I fell into a couple of difficult months this past/last year due to life - and I'll admit, part of my coping mechanism was not caring for my diabetes properly. Just not caring. Not giving insulin for this, or not counting it right, or waiting until the next morning to correct, or forgetting to give insulin for hours, or going a day without checking my blood sugar...I just stopped caring. I did it on purpose for 2 weeks. "To lose 5 lbs. Then I'll be done." And then I tried to fix it, but 2 weeks turned into burnout. "I'm tired of this disease anyways... I'm over it." 2 weeks turned into months of burnout... and then I tried to fix my levels. But I just couldn't seem to get them back to normal. It turned into months of horrible control that I never meant to happen... all because I wanted to lose a few pounds.

That's why going to the doctor was important for me last week.

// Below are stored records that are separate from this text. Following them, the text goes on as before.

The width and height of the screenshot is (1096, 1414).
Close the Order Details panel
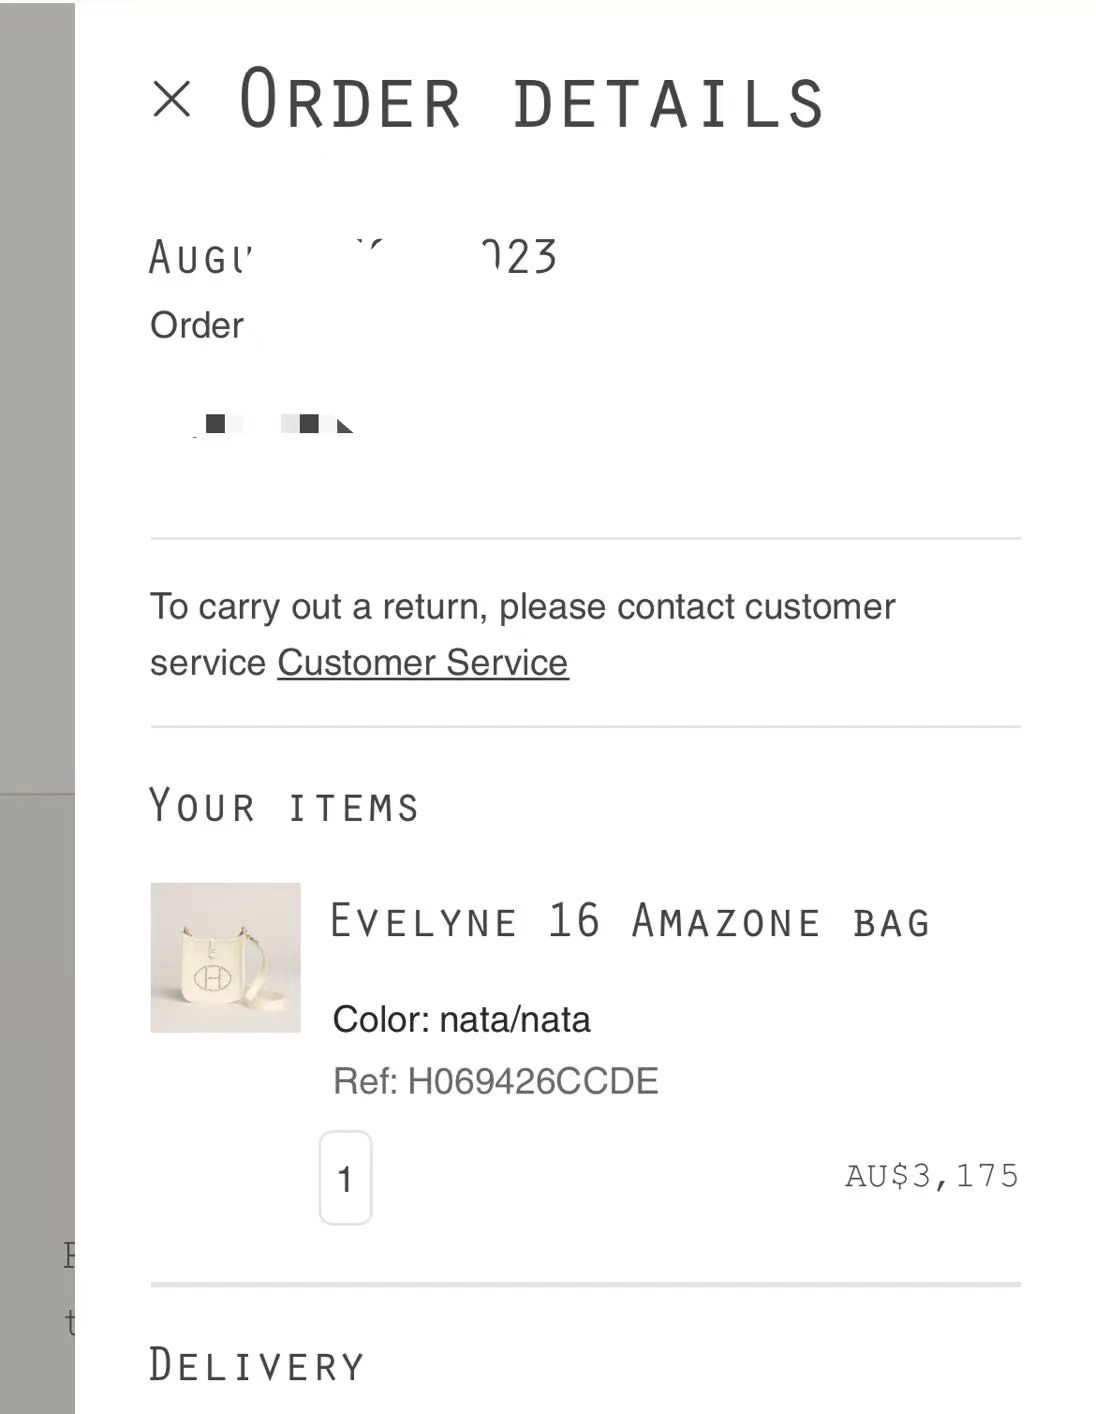pos(172,99)
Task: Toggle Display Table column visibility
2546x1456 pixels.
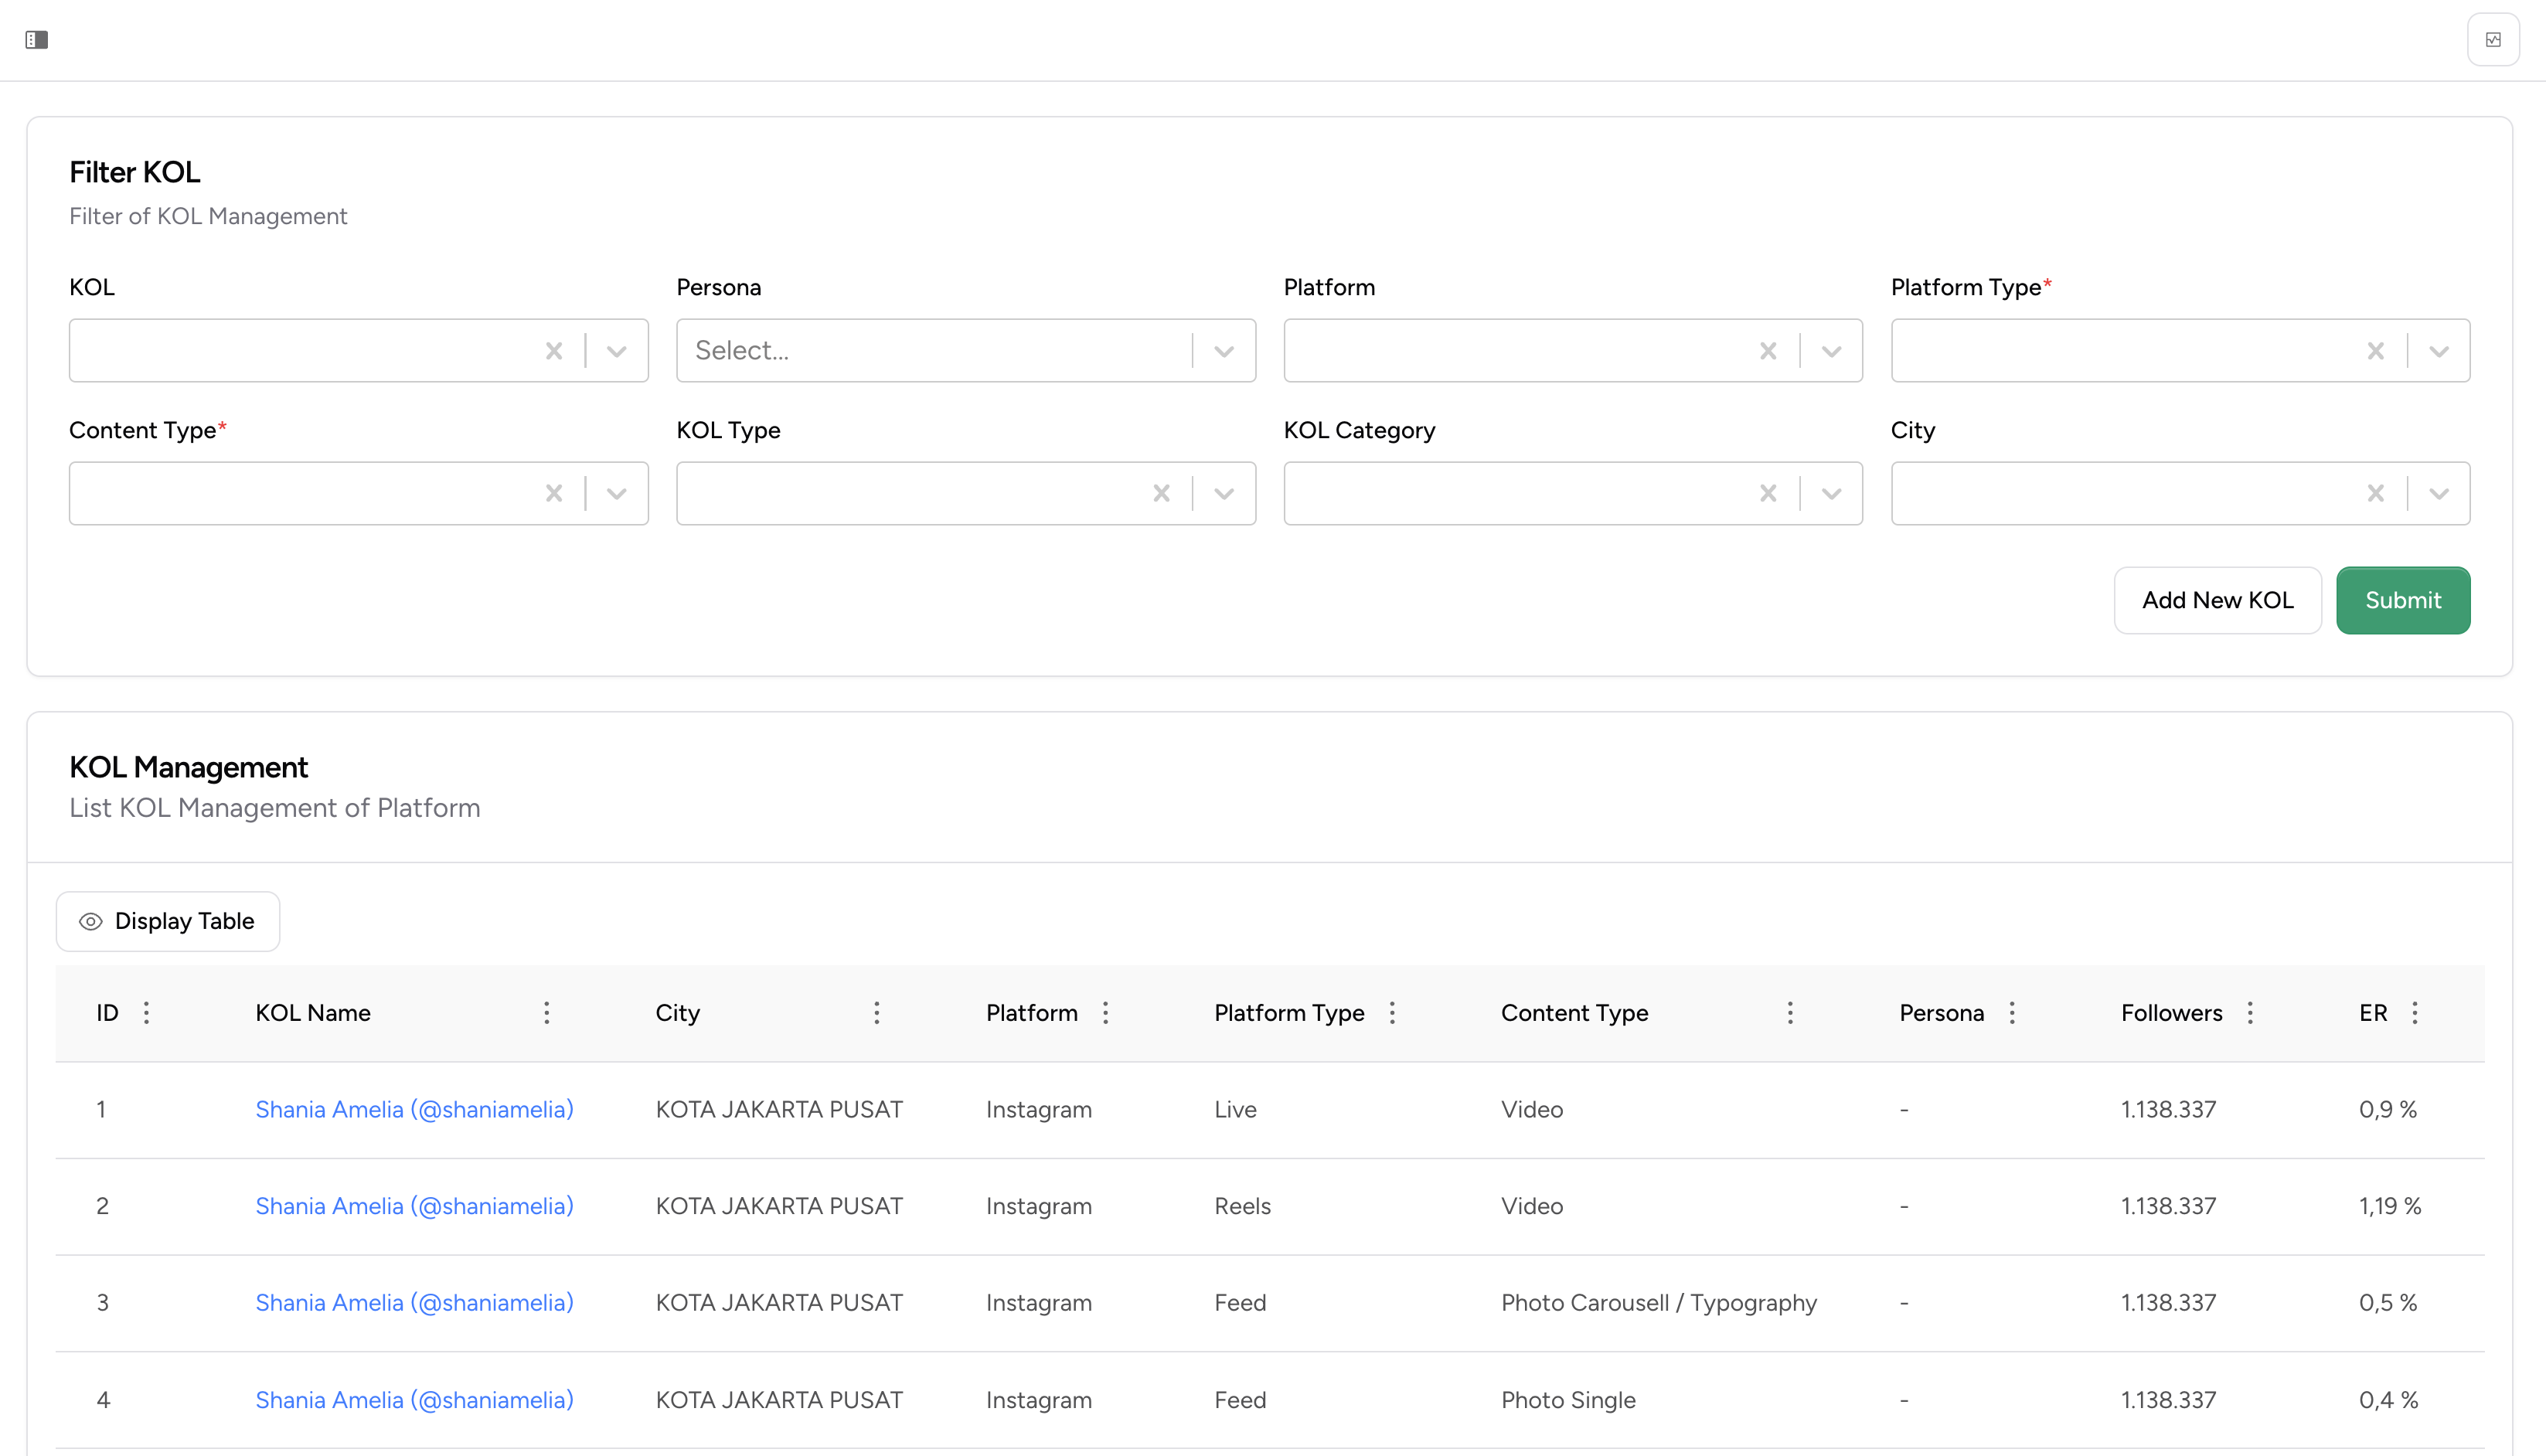Action: 168,921
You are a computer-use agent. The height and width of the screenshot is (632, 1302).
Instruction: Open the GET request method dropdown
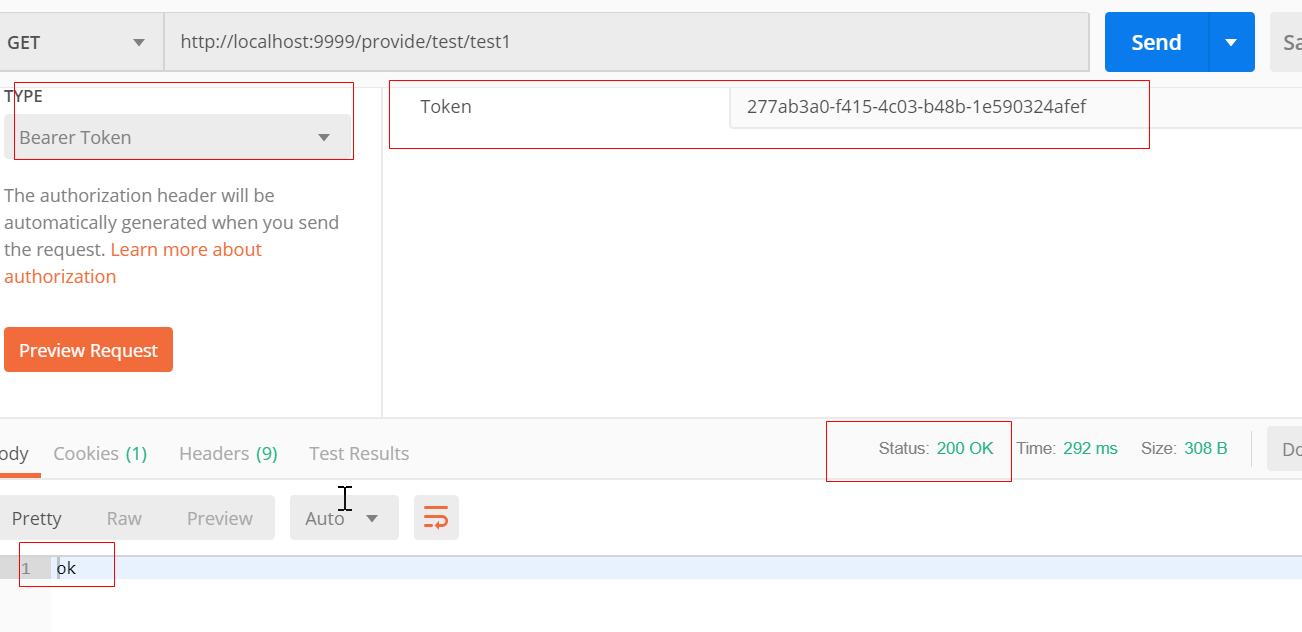80,41

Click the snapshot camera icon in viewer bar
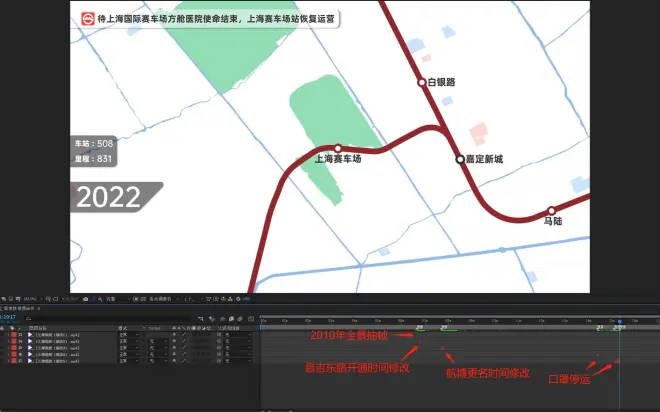coord(86,298)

I guess I needed that talk. "Those levels are deadly," I remember him saying, holding up my glucometer with the number "436" flashed on it from the night before. I had burst into tears. I knew they were deadly. This disease was deadly. To your body. Your health. Your happiness, sometimes.
Sometimes, you just get tired. Or you get upset. Sometimes you do dumb things to lose 5 pounds. Sometimes you slip up and your best efforts seem like they get you no where...

You're human. It's going to happen. I'm human.
But I knew I needed to change. Not giving insulin is stupid. Not trying is just as stupid. Yes, Diabetes, managing it properly, takes a lot of effort. It sucks some days. But you know what else sucks? Not just being cheated out of a health pancreas, but a healthy rest of your life. And I don't want to be cheated out of that.

Anyways, I guess the purpose of this post is just to say that I've learned a lot about myself in the past few months. It's not easy to share my struggles, but I hope it can be used for a purpose. I've gotten burnout, recovered, and I'm back on the road to trying to manage my Diabetes well again. But for all the people out there, that also struggle with diabetes - or hell, with something - any problem - I write this because... I think it's important to understand that it's never just a matter of "oh well, you've got things under control now though, right?" People always ask me that and I hate that question because diabetes isn't static. And no problems are static. It's always a careful scale, a balance, that you have to create...and work hard to maintain. And no one has it all down perfect. You're going to slip up. Hey, I slip up. It's a constant journey, a give and take, and you're going to burnout and want to give up sometimes, but you need those moments to come along and snap you back into feeling ready to push through again. It's not easy. And you can spend a lot of time feeling upset at yourself for messing up or not doing things right, and dwell on the negatives, sure. But I think if you realize that we all as humans struggle too, with all our own problems... then hey. It's going to be okay. You're going to make it through this. Maybe a little more beat up than before, but you'll have learned something and come back stronger for next time. Keep on pushing on, or waiting for those moments to give you the shove you need to push again. Don't give up. Persevere.
Even when I go through rough times, which I am apt to do... I'll always keep trying to do this. Persevere. I hope it will make me a strong and wise woman when I am older. And, I hope I will be a healthy one, for having learned the hard lessons now that I need to take care of myself, no matter how hard the struggle. We're all learning more, each and every day. Embrace it. Mistakes and all.